Avec une simple taxe de 0.01% sur les transactions financières internationales, 200 milliards d’euros pourraient être mobilisés (soit 0,35% du PIB mondial), de façon pérenne et affectés au développement et au financement des biens communs de l’humanité. Cela aurait également pour effet de faire participer l’ensemble des acteurs les plus riches et de dépasser les différenciations désormais de plus en plus artificielles entre pays riches et pays pauvres.

La crise financière de 2008 a permis de rendre audible un certain nombre de recommandations sur la régulation mondiale et la mise en place de mécanismes de coopération. Par ailleurs, le ras-le-bol des opinions publiques envers les excès de l’industrie financière, l’essoufflement de l’Aide publique au développement et le besoin de financer la transition climatique ont poussé de plus en plus de personnalités à s’exprimer en faveur d’une telle taxe (Nicolas Sarkozy, François Hollande, Bernard Kouchner, Jean Louis Borloo, José Manuel Barroso, Gordon Brown, Angela Merkel…). Une telle convergence est sans précédent et le communiqué final du G20 de Cannes, qui acte les progrès de certains pays dans la mise en place d’une telle taxe, va également dans le bon sens. Reste désormais à voir si elle sera effectivement mise en œuvre et surtout à veiller à ce qu’elle soit mise au service de la solidarité internationale et non pas, comme cela est de plus en plus évoqué, à renflouer les budgets des Etats du Nord pour faire face aux crises financières.

Pour avancer concrètement, les Etats volontaires doivent mettre en place des mécanismes de taxation financière sans attendre un consensus mondial ou même européen.

De nombreux pays expérimentent déjà des taxes nationales sur les transactions financières, comme la Chine, l’Inde, la Suisse, le Royaume Uni, le Brésil ou Taïwan.

Par ailleurs, depuis le 1er Aout 2012, la France dispose d’une taxe au niveau national de 0,2% qui s’applique sur les actions des grandes entreprises françaises cotées et 0.01% sur des opérations de trading à haute fréquence. Néanmoins, les exceptions prévues rendent cette deuxième partie largement inefficace. Pour 2012, cette taxe aurait rapporté 250 millions et des estimations tablent sur 600 millions en 2013, loin des 1,6 milliards annoncés par an. Malgré les engagements passés, en 2013, seulement 3.75% du produit de la taxe française devrait être alloué à la solidarité internationale.

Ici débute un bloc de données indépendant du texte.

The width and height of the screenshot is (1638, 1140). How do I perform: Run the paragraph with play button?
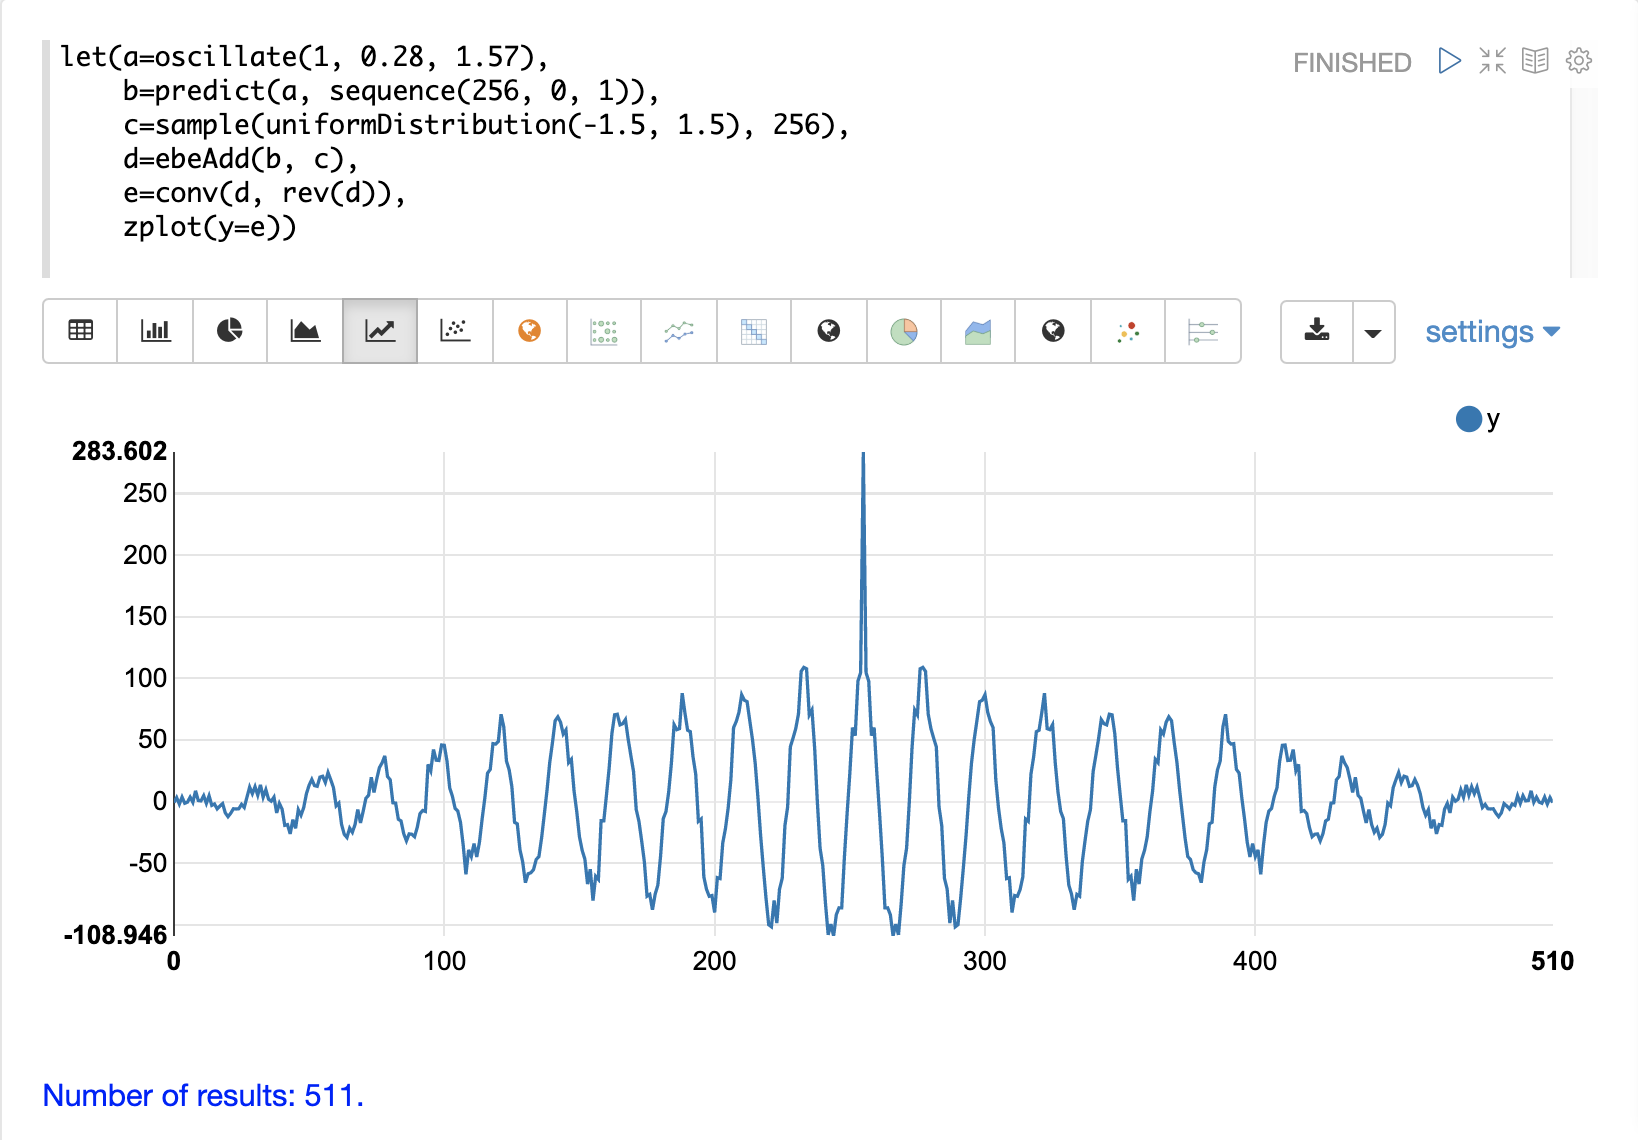(1449, 61)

Au niveau européen, la Commission Européenne avait proposé en 2011 un prélèvement de 0,1% sur les actions et les obligations et de 0,01% sur les produits dérivés, qui aurait permis de collecter 57 milliards d’euros par an. Après plusieurs mois de discussion et le refus par le conseil d’aller plus loin, plusieurs Etats membres ont démarré des négociations pour mettre en place un tel instrument via un processus de coopération renforcée (France, Italie, Espagne, Allemagne, Autriche, Belgique, Estonie, Grèce, Portugal, Slovénie et Slovaquie). Les discussions portent sur la proposition de la commission européenne de février 2013 qui reprend largement les contours de la taxe proposée en 2011. Le revenu estimé s’élève à 30-37 milliards par an. Le parlement européen s’est prononcé favorablement sur ce texte début juillet 2013 mais les positions de certains Etats se sont considérablement affaiblies depuis le début des négociations techniques. Le Ministre de l’Economie et des Finances français a notamment qualifié cette proposition d’ « excessive » le 11 juillet 2013.

L’affectation reste par contre un sujet tabou. Les pays européens tendent à vouloir utiliser ces ressources pour des dépenses nationales ou européennes, oubliant que l’idée initiale était d’affecter l’ensemble des sommes ainsi collectées à la solidarité internationale. A ce titre, les partenaires avec lesquels nous travaillons nous rappellent régulièrement que les transactions financières constituent une assiette fiscale réellement internationale dont la localisation dépend davantage des infrastructures existantes que de la nationalité des opérateurs. En effet, les utilisateurs du monde entier passent par les places boursières américaine, britannique, japonaise ou allemande, y compris les acteurs des pays en développement. Il serait donc pertinent d’affecter les ressources dégagées aux grands défis internationaux : le développement, la lutte contre la pauvreté et le changement climatique et le financement de la transition écologique.